How Smart Software And AI Helped Networks Thrive For Consumers During The Pandemic
from the adaptation dept
Staying ahead of modern Internet usage – including the unprecedented surge caused by the global pandemic – requires much more than just raw capacity. More than ever, networks need to be smart in order to effectively anticipate and respond to traffic demands that are growing exponentially larger and more complex each year. For years, network operators have been investing in software and artificial intelligence that played key roles in meeting the unique challenge posed by COVID-19.
Throughout the pandemic surge, we have observed the performance of our network more closely than ever before, conducting nearly 700,000 diagnostic speed tests per day, and since March we’ve continued to deliver above-advertised speeds across the country, even in the areas we serve that have been most dramatically affected by COVID-19.
Our industry’s commitment to adding capacity was certainly critical to that success – since 2017 alone, Comcast has devoted more than $12 billion in private investment to strengthen and expand our network – including building more than 33,000 new route miles of fiber. But in today’s network environment, even massive capacity improvements have become table stakes. Every 2.5 years we add as much capacity to our network as we added in all the previous years combined, and while that’s enabled us to consistently deliver faster speeds to more people, we know that by itself, it is not enough.
Our teams also stepped-up in the face of the pandemic surge, performing an average of 771 network augments each week between March and September – compared to about 350 per week pre-pandemic (and averaging over 1,000 per week in the first few months of the pandemic). That our teams did this in the midst of an unprecedented shift to working from home and adapting to new ways to serve our customers – and safely conducting vital field work – made it that much more impressive. That work continues today, as pandemic-related stay-at-home activity continues to drive elevated traffic.
Of course the combination of investment and hard work was vital, but we also implemented new technologies and innovations to meet the unique challenge posed by the pandemic.
Internet traffic hasn’t just increased exponentially in recent years, it’s become dramatically more variable and complex. One illustration of this is popular gaming downloads, the largest of which can spike downstream demand across our entire network by as much as 10 percent overnight. With downstream usage regularly generating more than 14 times more Internet traffic than upstream, these gaming spikes represent truly massive traffic events. Today, such surges are commonplace, and are only one example of how much the modern network landscape has evolved to handle all kinds of Internet traffic.

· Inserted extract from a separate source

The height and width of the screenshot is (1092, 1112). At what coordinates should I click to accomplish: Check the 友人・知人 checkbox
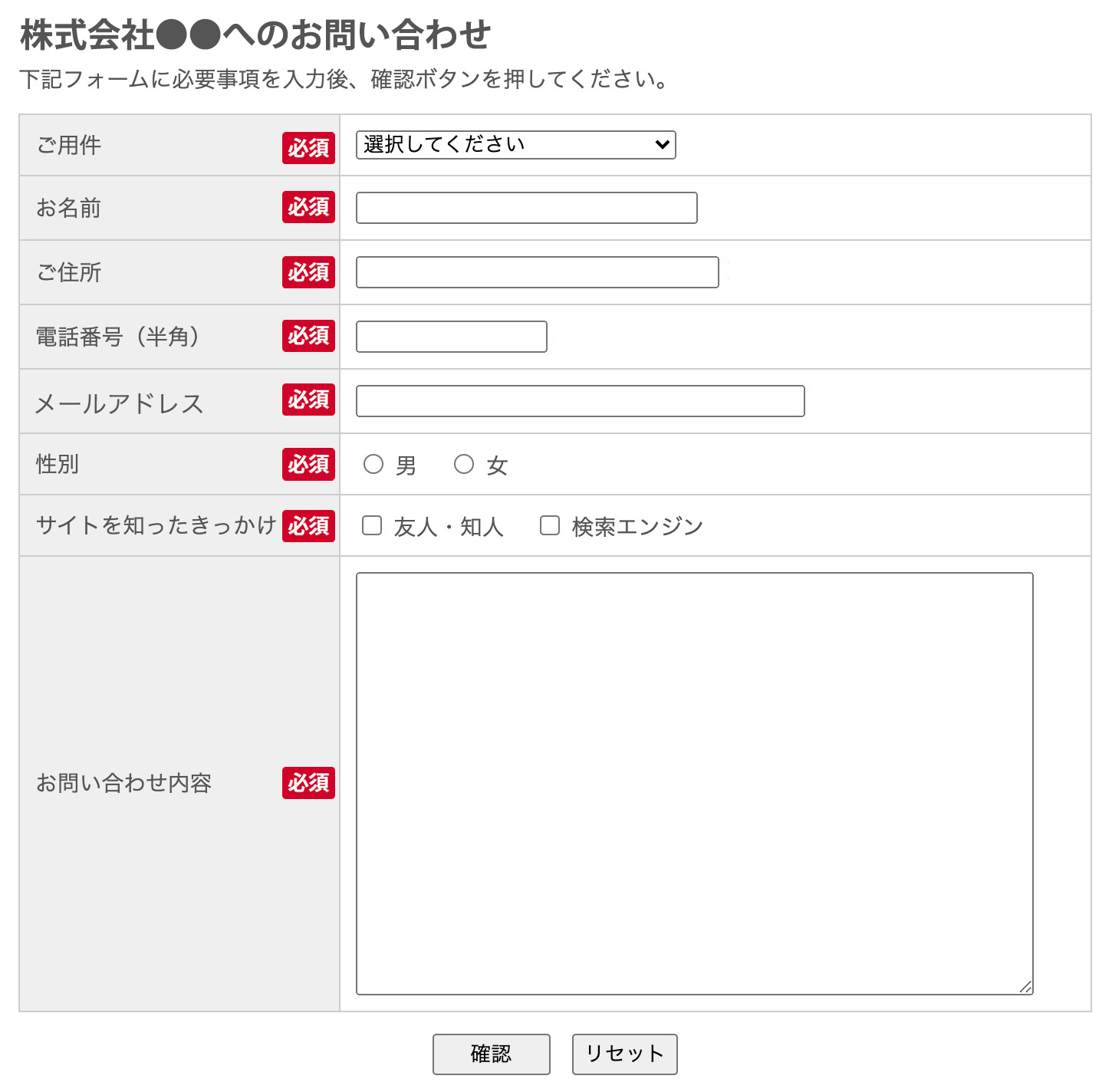click(x=372, y=525)
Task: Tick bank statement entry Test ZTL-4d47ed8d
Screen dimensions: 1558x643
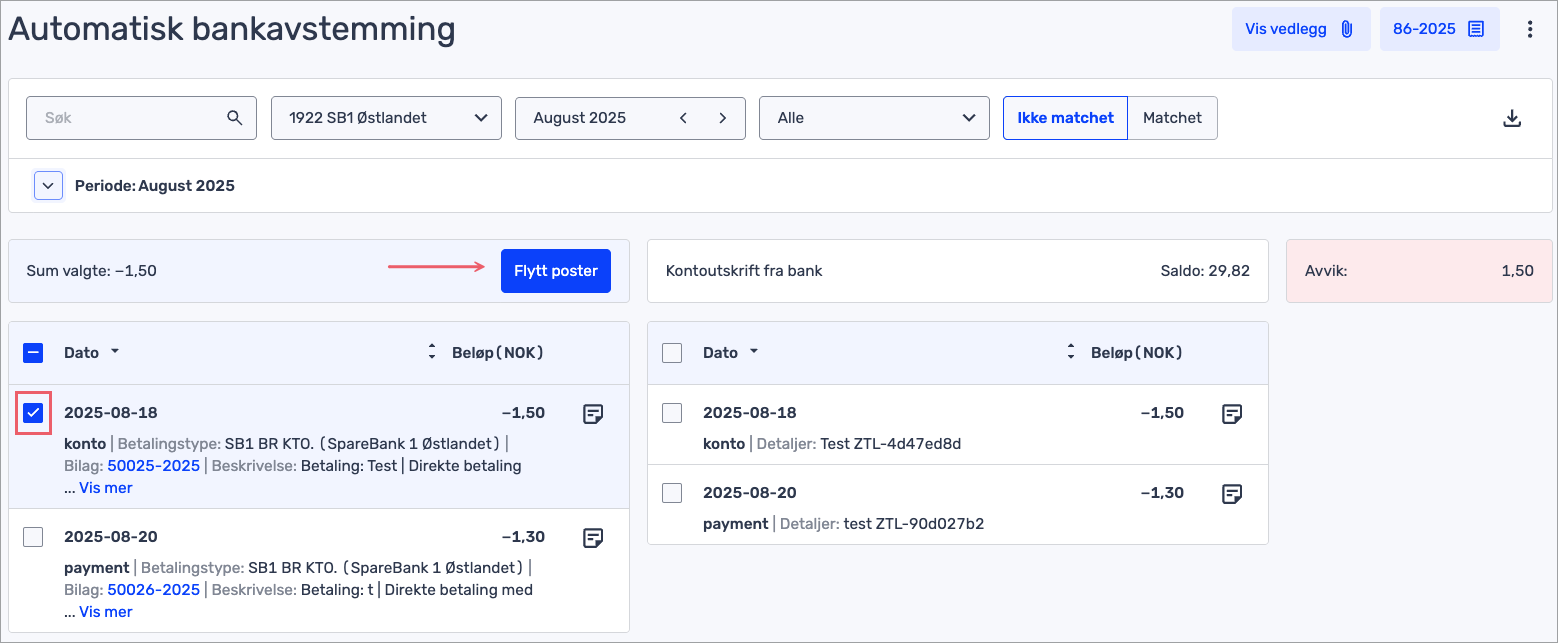Action: tap(672, 413)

We’ve been working to build smarter networks for more than a decade, transforming architecture, equipment, and tools to be faster, more efficient, and more resilient, but that work has accelerated dramatically in recent years, as we’ve leaned into AI and machine learning to monitor, optimize, and repair network performance faster than was previously possible.

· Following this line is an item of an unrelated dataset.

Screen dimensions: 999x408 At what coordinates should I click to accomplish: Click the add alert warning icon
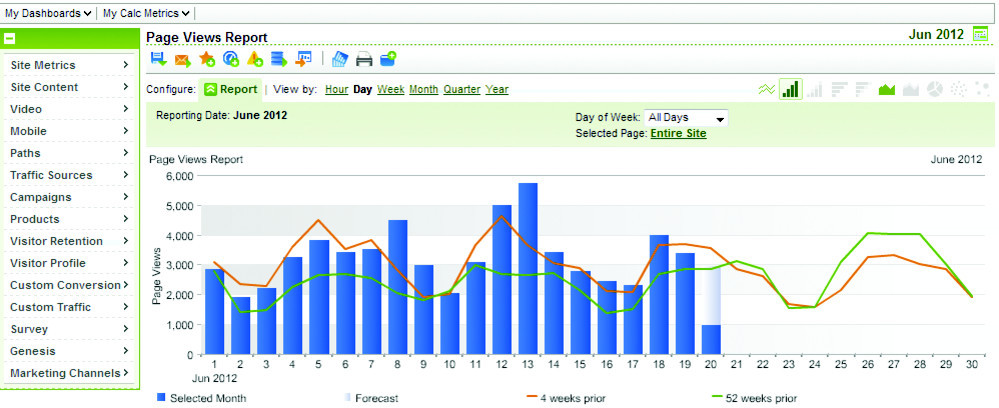tap(255, 60)
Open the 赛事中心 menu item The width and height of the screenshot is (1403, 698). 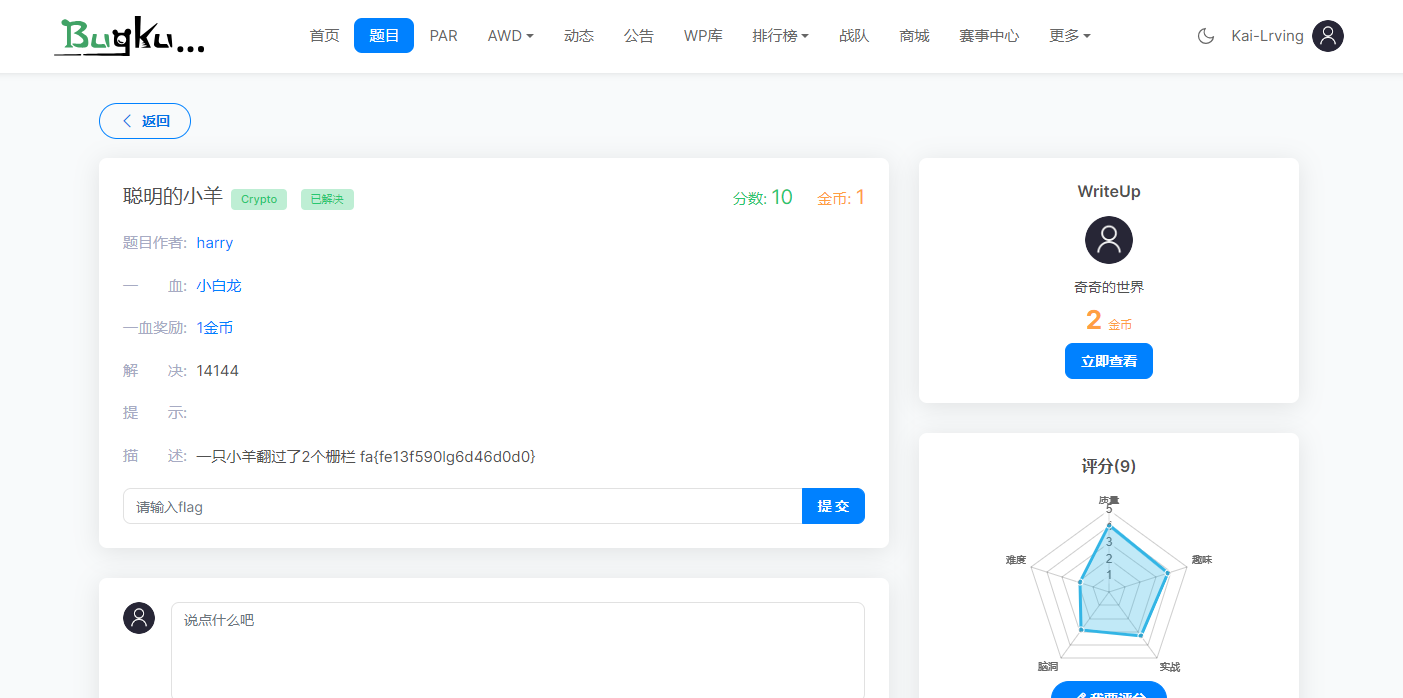coord(988,35)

Perhaps the most remarkable recent example of this work has been our Comcast Octave AI platform.
Comcast engineers in Philadelphia and Denver designed Comcast Octave to check more than 4,000 telemetry data points (such as external network “noise,” power levels, and other technical issues that can add up to a big impact on performance) on tens of millions of modems across our network every 20 minutes. It is programmed to detect when a modem isn’t using all the bandwidth available to it and automatically adjust the modem to deliver significant increases in speed and capacity.

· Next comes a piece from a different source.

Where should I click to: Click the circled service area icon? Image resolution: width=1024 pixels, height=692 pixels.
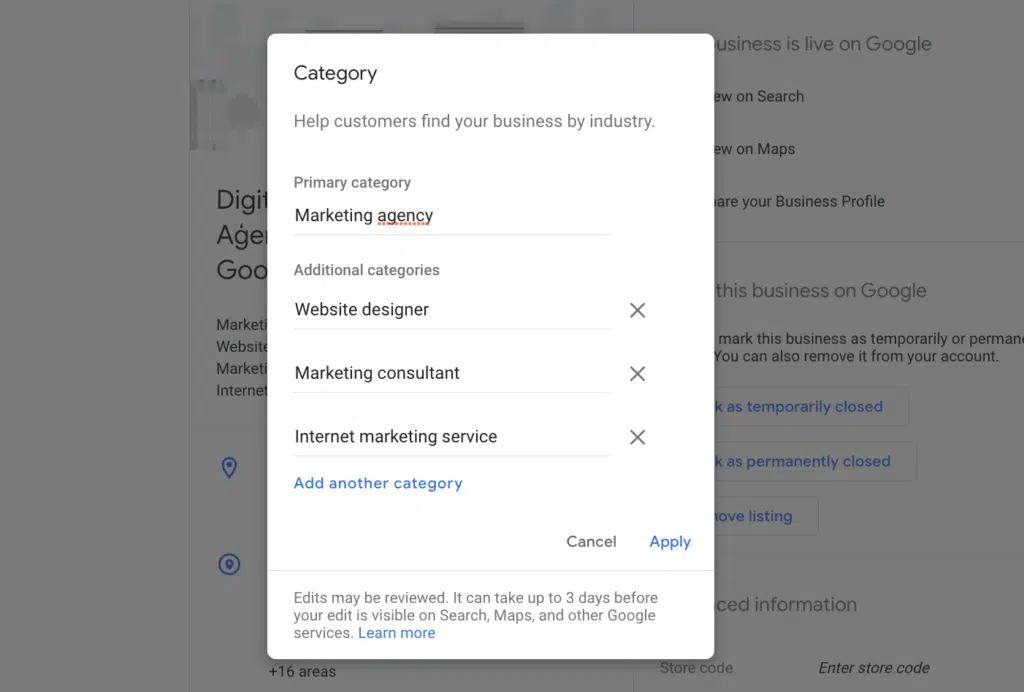[229, 565]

This is not an example of AI replacing the work of human technologists, but rather of AI performing a volume of work at a speed that would be impossible for thousands of engineers, working around the clock. As a result, Octave enabled us to improve network performance and enhance customer experiences in a way that wasn’t previously possible. In essence, Octave becomes a force multiplier for the network that is constantly and automatically optimizing performance, in conjunction with the 24/7 work of our network technicians, engineers, and field crews across the country.
We developed Octave in 2019, just before the pandemic, so when it hit, we had only rolled it out to part of our network. Knowing how important it could be to providing additional performance and capacity, a team of about 25 engineers worked seven-day weeks to reduce the deployment process from months to weeks. As a result, in addition to the capacity we gained by adding significant new physical infrastructure in March and April 2020 and the work of hundreds of other network engineers to make other optimizations, we were also able to deliver a 36 percent increase in capacity with Octave alone – just at the time that customers needed more bandwidth than ever as they shifted to doing everything from home.
While Octave’s behind-the-scenes operations are invisible to users, its positive impact on them is unmistakable. Octave helped us to provide sustained, robust Internet access for our customers throughout one of the most significant challenges in our history – to maintain the high quality of remote classes they take, movies they stream, games they play, and video conference calls they participate in. And because Octave is so new, we continue to make significant improvements to the technology, improving device performance even more as the pandemic surge continues.
As we accelerate the digitization and virtualization of our networks, and evolve our use of AI and machine learning to not only monitor performance, but also automatically improve it millions of times every hour, we are approaching an inflection point in network technology that will deliver unprecedented speed, resiliency, reliability, and enriched service for consumers, even as demand continues to skyrocket.
Jason Livingood is Vice President, Technology Policy and Standards, Comcast Cable.